Aithen finally lost his patience completely. Bouncing in the chair, he screeched and smacked with both hands against the table.
“Okay, okay.” I hurried to him. “Let’s get you out of that chair already.”
As I lifted him out, he stopped fussing and started pulling on my hair instead.
Bavius’s deep voice unexpectedly came from the outside. Who was he talking to?
“Do you think Sauria came for a visit?” I asked Aithen with a smile.
Sauria popped in whenever she could. She had been a huge help, too. I didn’t think I’d manage without her.
Aithen cooed, stuffing a loose strand of my hair into his mouth.
“You like Sauria, don’t you?” I retrieved my hair from him and propped him on my hip, then leaned to the window to look out.
Sauria wasn’t there. Instead, Bavius was talking to a man—a highborn man dressed in fine clothes that even the wind and dust of travels couldn’t make any less dashing.
I recognized his gray-brown wings.
Alcon!
Panic shot through me like a bullet. I shrank away from the window and leaned with my back against the wall. My heart thundered so hard, I feared they would hear it through the wall.
What if they came into the house?
Pressing Aithen to my chest, I rushed to my room and shut the door behind me.
Would this door hold them?
Would they try to force their way in?
And why on earth did Alcon even come here?
Any possible reason I could think of for his visit had to do with me. No one ever visited Bavius’s farm. He had no family left. He made no friends and had no neighbors other than Sauria.
Aithen squirmed in my arms, demanding I set him down. The boundless energy of this child urged him to start on his usual morning rounds of crawling all around the house.
“Not yet, baby.” I kissed his soft, silky hair. Just as ink black as on the day he was born, his tresses had grown longer since. They curled adorably around his ears and on the back of his head.

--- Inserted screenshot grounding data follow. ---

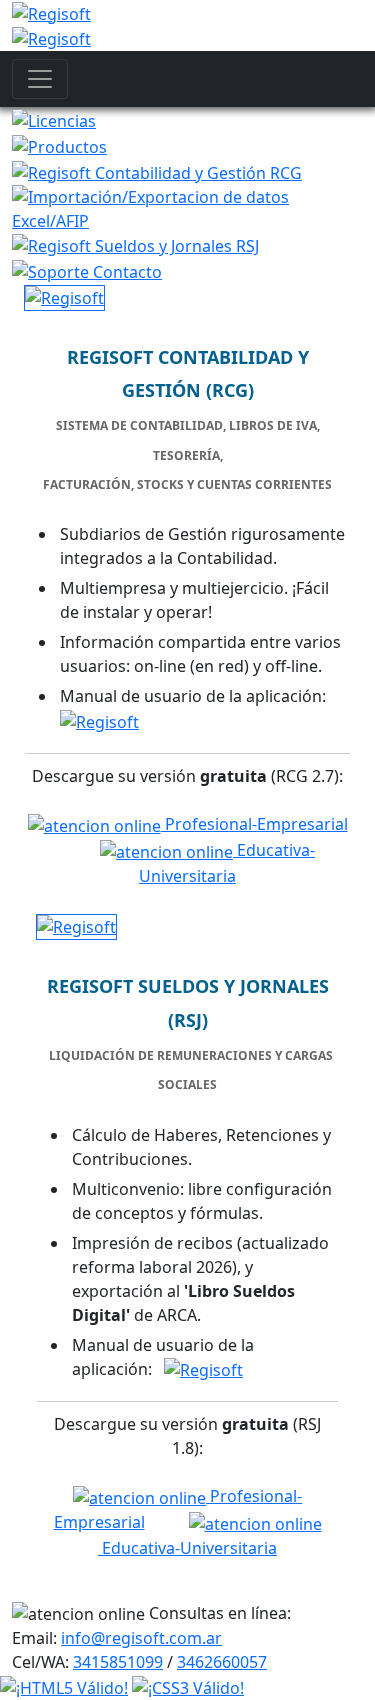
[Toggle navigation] (40, 79)
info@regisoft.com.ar (141, 1638)
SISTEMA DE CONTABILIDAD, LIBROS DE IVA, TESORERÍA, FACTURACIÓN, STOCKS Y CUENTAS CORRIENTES (187, 455)
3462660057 (222, 1662)
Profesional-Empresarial (254, 824)
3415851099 (118, 1662)
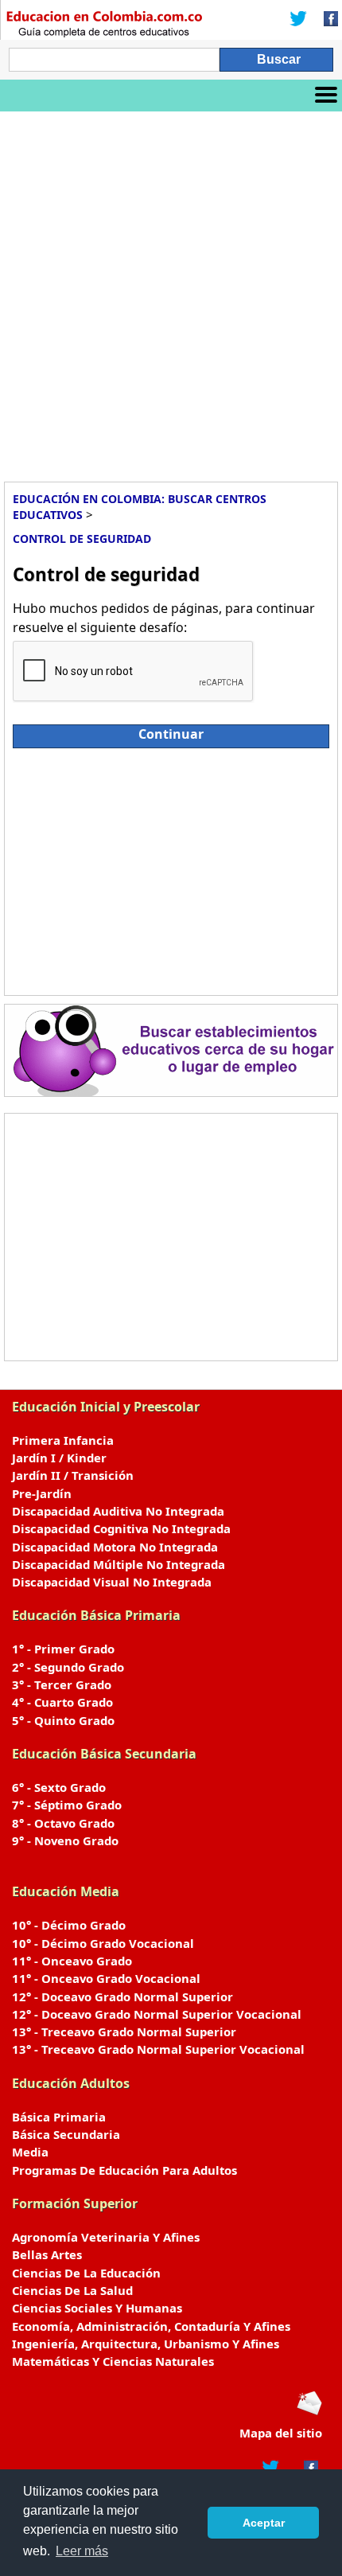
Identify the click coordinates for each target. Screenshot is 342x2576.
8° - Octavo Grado (63, 1823)
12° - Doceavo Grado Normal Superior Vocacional (156, 2014)
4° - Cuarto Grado (62, 1702)
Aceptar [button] (264, 2522)
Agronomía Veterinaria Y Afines (106, 2237)
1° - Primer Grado (63, 1649)
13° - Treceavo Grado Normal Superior (124, 2031)
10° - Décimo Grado (69, 1925)
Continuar (171, 734)
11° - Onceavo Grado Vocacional (106, 1978)
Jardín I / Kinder (59, 1458)
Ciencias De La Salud (72, 2290)
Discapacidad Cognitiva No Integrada (121, 1528)
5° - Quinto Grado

I inhaled his sweet familiar scent, cuddling him to my chest.
“Shhh.”
All seemed quiet out in the main room. But from here, I couldn’t hear or look out into the front yard.
Did Alcon leave?
The door between the front room and the main room opened and Bavius’s heavy hooves thudded on the wooden floors. A set of footsteps accompanied them, sending me with my back into a corner.
I looked around in desperation, searching for a way out. Did I have enough time to get out through the window? Would it be enough to stay hidden? Or did Alcon know I was here and would keep searching and chasing me?
What would happen if he found me? If they wanted to finish what they had started and throw me into the River of Mists, what would happen to my baby boy?
I pressed Aithen to me so tightly, it was a miracle he didn’t start crying yet.
The door to my room was flung open, and I froze.
“Here she is,” Sauria announced cheerfully.